It has a bad hard drive, but booted up to the bios. It's complete, has a 1.44mb drive, will very soon have a 5.25" drive, and I am seriously thinking of replacing the hdd with one of those nifty little IDE-SD adapters (the other one is still up in the air, waiting on parts still). I have a video uploading of it now, it's taki nits time to upload.

Anyway, the other two machines are a PB 386 that has already been partially stripped, and a custom built 486 with a PCChips mainboard in it. The bios is shot, it's giving garbage data in the shape of a bios setup screen. It's a pretty neat board, it has what looks like VESA slots in it with two cards in there. I might or might not mess with that machine, getting a-hold of a BIOS flash utility on a floppy disk is near impossible for me now.

The DECstation is the best of the bunch.
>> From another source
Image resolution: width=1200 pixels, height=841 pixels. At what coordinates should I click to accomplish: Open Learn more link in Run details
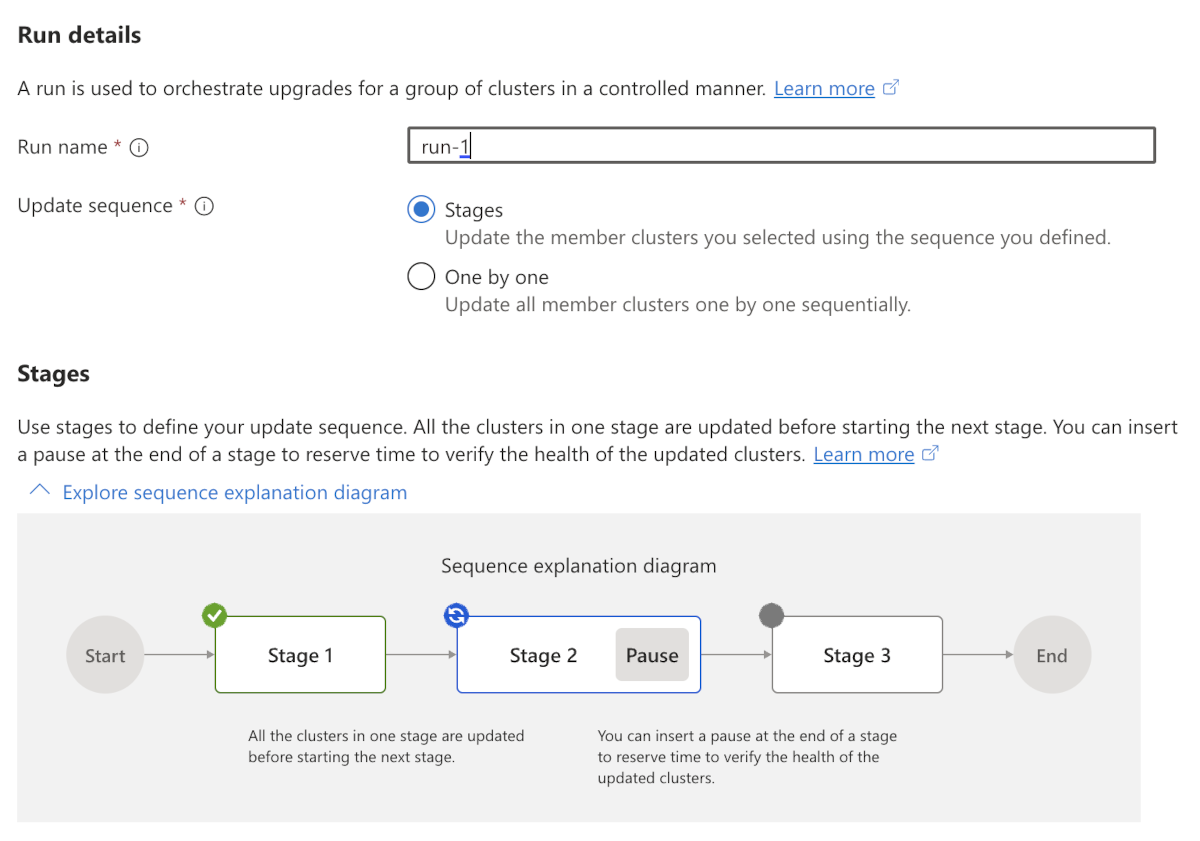click(x=824, y=89)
It's got some 72-pin simm ram, with room for 30-pin simms in it, I've already set the 5.25 drive in place just haven't hooked anything up. The harddrives in the other two might help this one out, so I'll do that before I order anything else (thinking of the SD adapter).

It's a really nice machine, has some upgrade options. I'm going to see if the sound card from the other one (CT1600) can be made to work in it. There are three free ISA slots. The DECstation is what I will concentrate on. The other two are far less interesting.

/edit Just took some pictures, and I was mistaken about the memory, it's all 30-pin simms, I was thinking of one of the other machines. Pics coming!!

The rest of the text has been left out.